S Ü D S U D A N
Republic of South Sudan

letzte Bearbeitung 17.02.2017

Präsidialrepublik auf Grundlage einer Übergangsverfassung aus 2011, zuletzt 2015 novelliert.
Nach zwei langen Bürgerkriegsphasen, die über zwei Mio. Menschen das Leben kosteten, kam es im Jänner 2011 zu einem Referendum, in der sich 98% der Teilnehmenden für eine Trennung vom Sudan aussprachen.
Präsident:
(Gen.) Salva KIIR Mayardit (2011 -)

Unabhängig seit 9. Juli 2011. Das Parlament besteht aus 2 Kammern: Oberhaus / Council of States (50 Mitglieder, mehrheitlich vom Präsidenten ernannt) und Nationalversammlung / Transitional National Legislativ Assembly (400 Sitze, davon gehörten 170 der früheren südsudanischen Legislativversammlung und 96 bis 2011 dem Parlament des Sudan an; auf Grundlage des Abkommens zwischen den Bürgerkriegsparteien vom August 2015 wurden 68 weitere Mitglieder ernannt, vor allem aus den Reihen der Opposition).
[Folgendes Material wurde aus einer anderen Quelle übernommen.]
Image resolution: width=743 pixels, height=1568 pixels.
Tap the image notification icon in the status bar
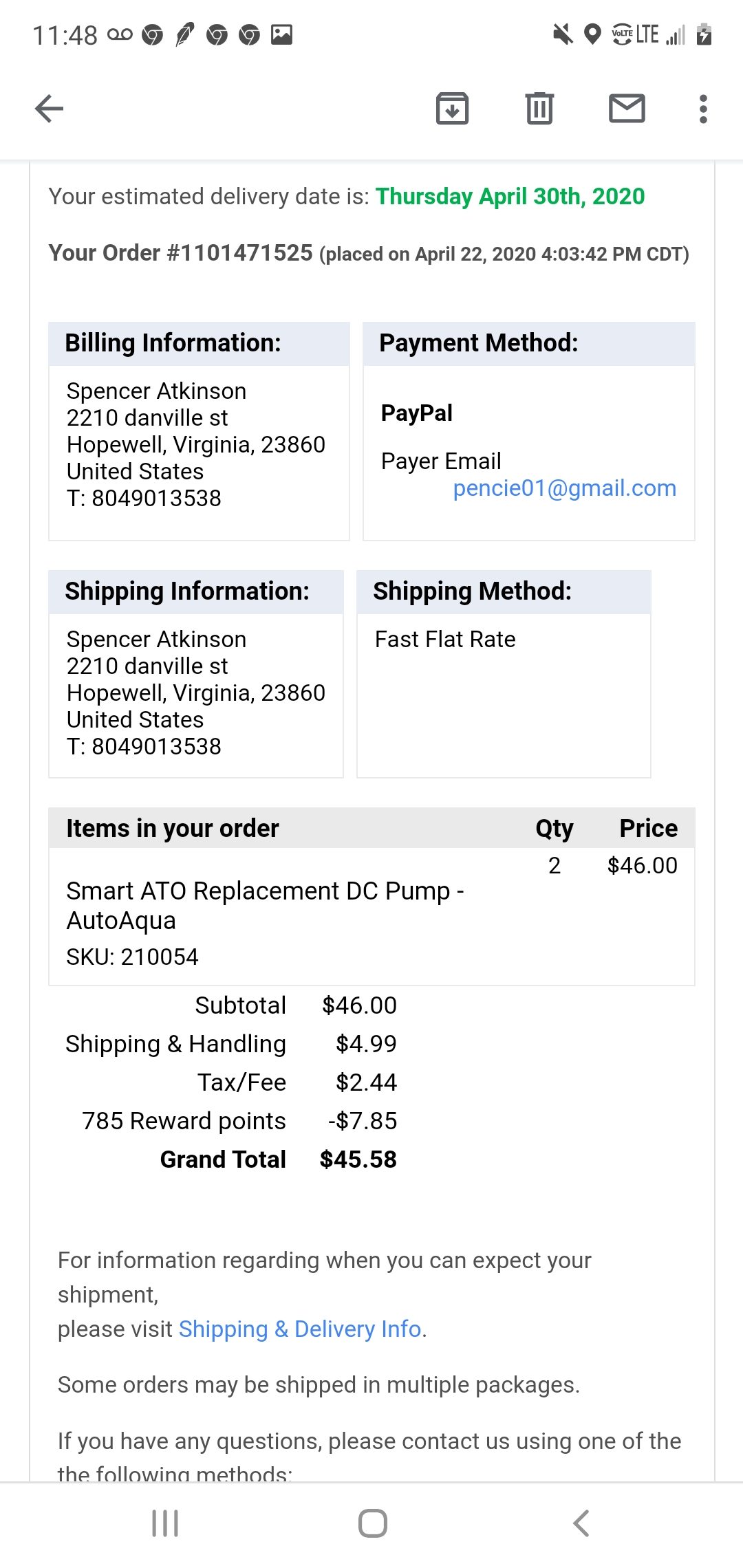tap(281, 34)
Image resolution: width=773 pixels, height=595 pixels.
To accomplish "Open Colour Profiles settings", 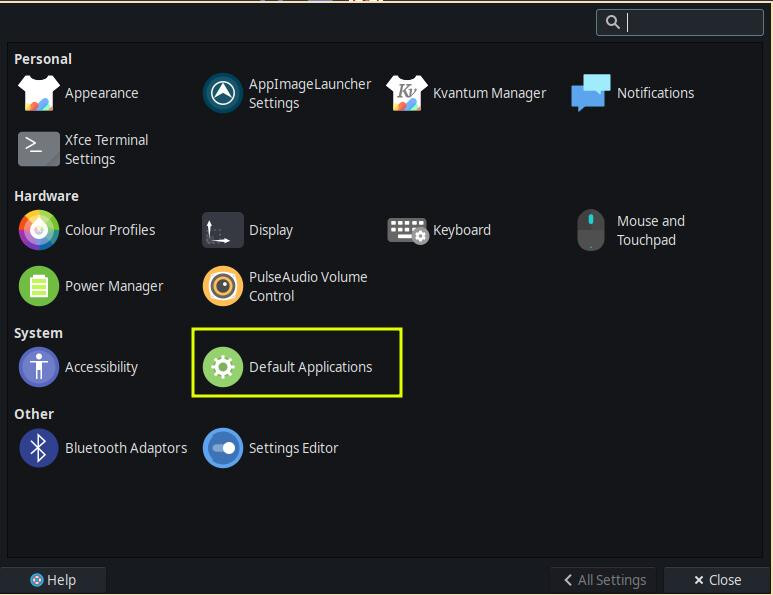I will pos(39,230).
Politische Gruppierungen: Sudan People's Liberation Movement (SPLM, Salva KIIR Mayardit), Sudan People’s Liberation Movement (SPLM-IO, Opposition, Riek MACHAR Teny Dhurgon), Democratic Change Party (DCP, Lam AKOL)
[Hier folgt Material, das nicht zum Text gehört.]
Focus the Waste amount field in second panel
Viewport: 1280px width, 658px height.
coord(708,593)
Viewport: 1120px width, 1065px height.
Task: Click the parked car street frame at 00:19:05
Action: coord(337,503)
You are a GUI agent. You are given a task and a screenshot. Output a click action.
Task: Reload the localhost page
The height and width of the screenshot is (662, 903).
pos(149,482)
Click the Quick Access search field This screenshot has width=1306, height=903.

644.329 km2 gross; 12,53 Mio. Einwohner (2016), Zuwachsrate 3,92%, knapp 19% städtische Bevölkerung. Die Auseinandersetzungen mit dem Sudan, vor allem aber der 2913 ausgebrochene Bürgerkrieg im Südsudan haben Hundertausende zur Flucht veranlasst, 1,7 Mio. sind allein als „internally displaced Persons“ im eigenen Land auf der Flucht. Zugleich halten sich 240.000 Flüchtlinge aus dem Sudan im Land auf.
Hauptstadt: Juba (320.000, 2015)
Währung: Südsudanesisches Pfund, SSP;  
1 SSP = 100 Piaster entsprach ursprünglich einem Sudanes. Pfund (SDG); 2015 entschied der Finanzminister, den Kurs gegenüber dem US-$ frei zu geben. Sudan Tribune berichtete im Juni 2016 von einem gespaltenen Währungsmarkt: „1 US dollar traded at 50SSP at the black market compared to 35SSP to $1 at the Central Bank.“ Anfang 2017 erhielt man bereits 105 SSP für 1 US-$. Das führt u.a. zu Preissteigerungen bei Produkten der Grundversorgung.
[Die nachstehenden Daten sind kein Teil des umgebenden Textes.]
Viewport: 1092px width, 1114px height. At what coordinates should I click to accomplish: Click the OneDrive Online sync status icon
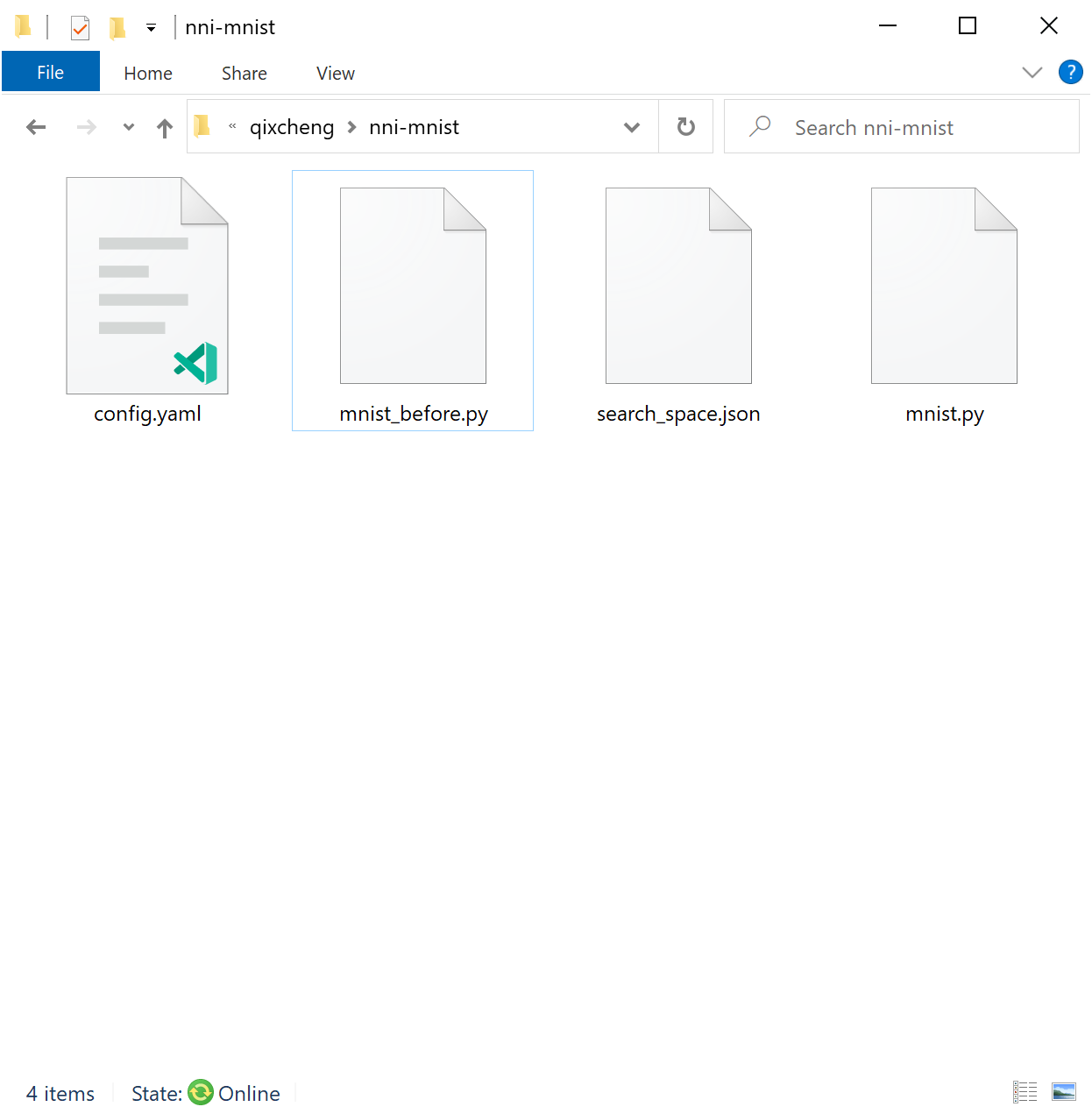pos(202,1093)
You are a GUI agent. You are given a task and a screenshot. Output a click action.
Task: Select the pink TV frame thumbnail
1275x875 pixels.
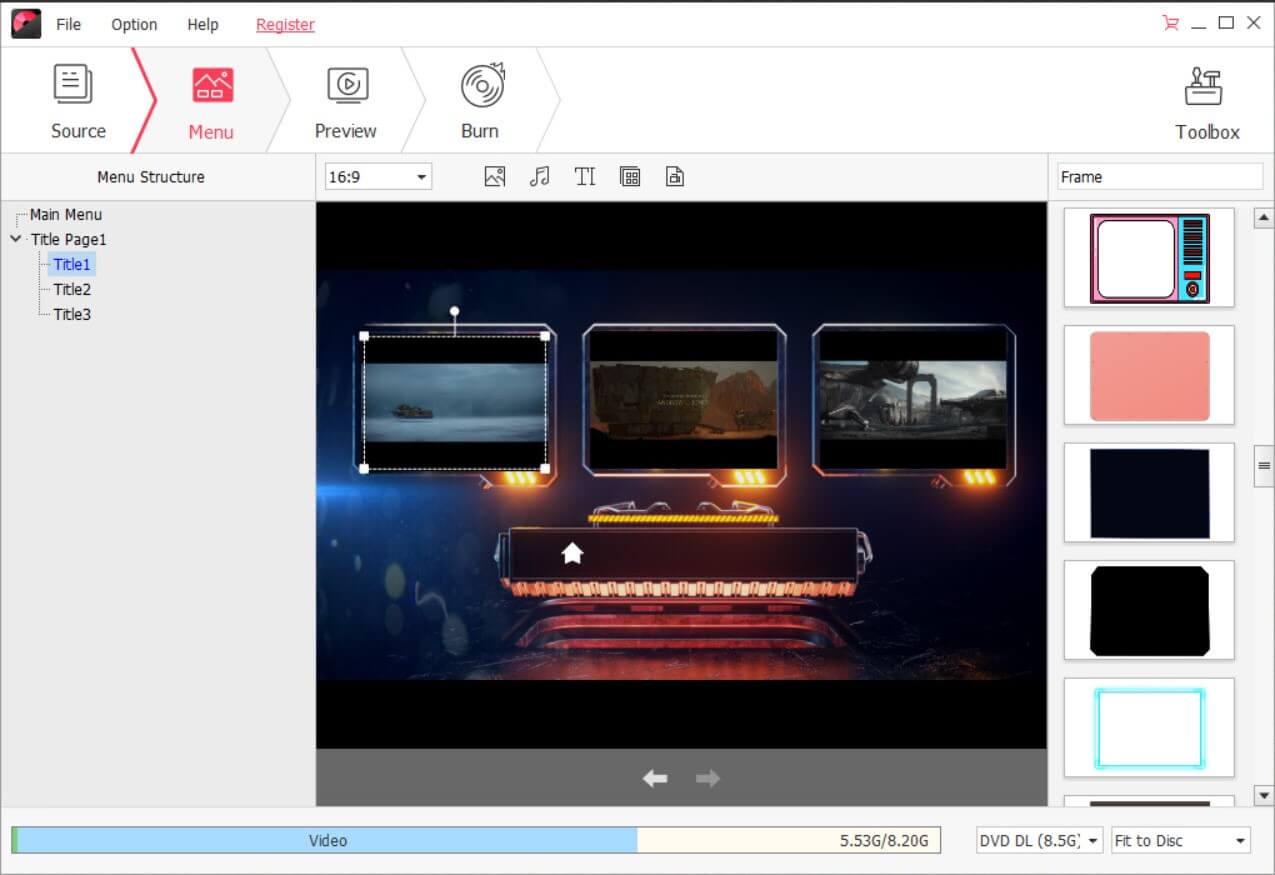pyautogui.click(x=1148, y=257)
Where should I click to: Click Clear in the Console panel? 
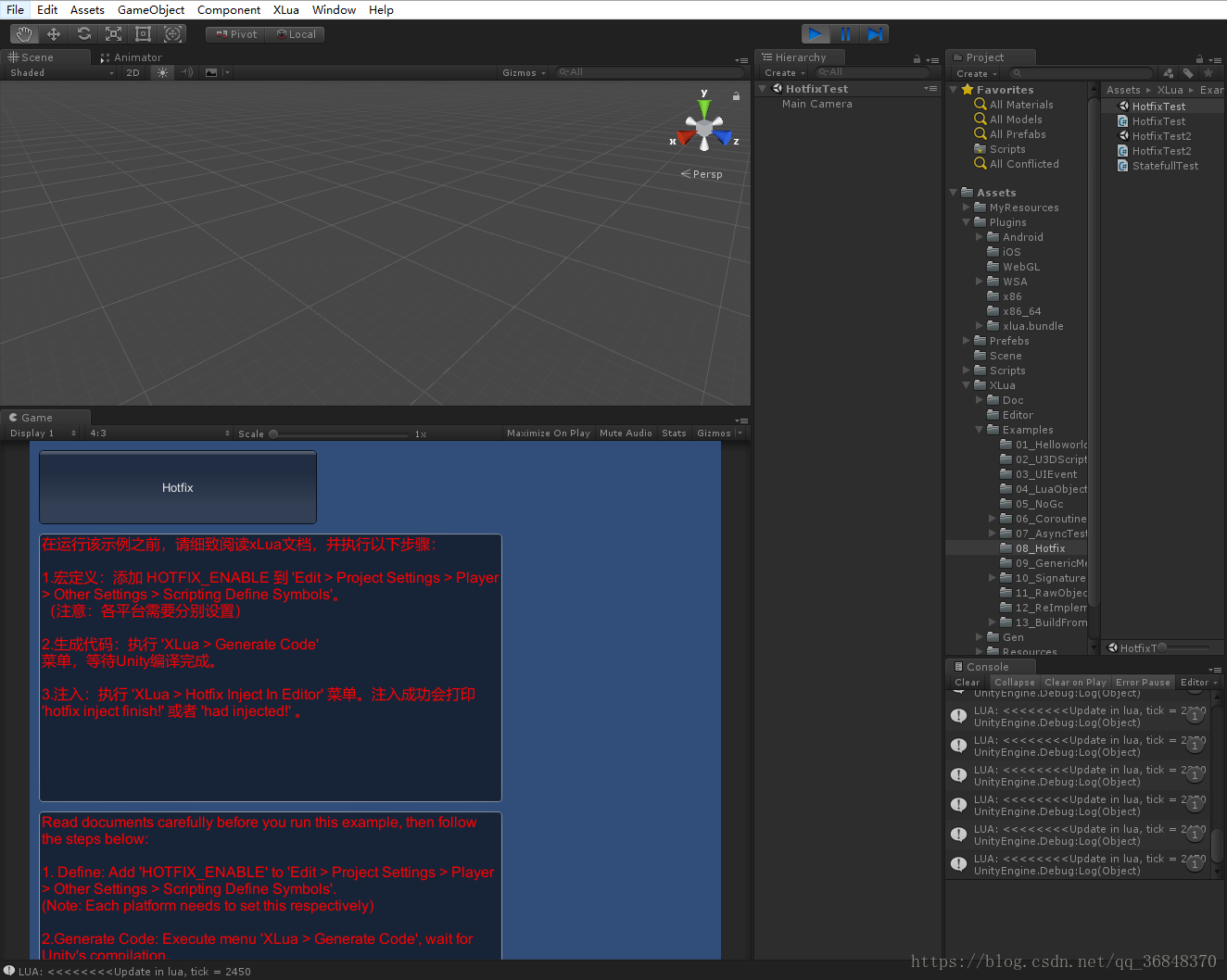coord(967,682)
Offizielle Sprachen: Englisch; ein Teil der Bevölkerung spricht Arabisch und von den übrigen Landessprachen sind Dinka (35,8%) und Nuer (15,6%) die bedeutendsten; daneben gibt es eine Reihe weiterer nilotischer (Bari, Shilluk, Acholi) bzw. sudanischer Sprachen sowie Sprachen der Niger-Kongo-Sprachfamilie, insbesondere Azande.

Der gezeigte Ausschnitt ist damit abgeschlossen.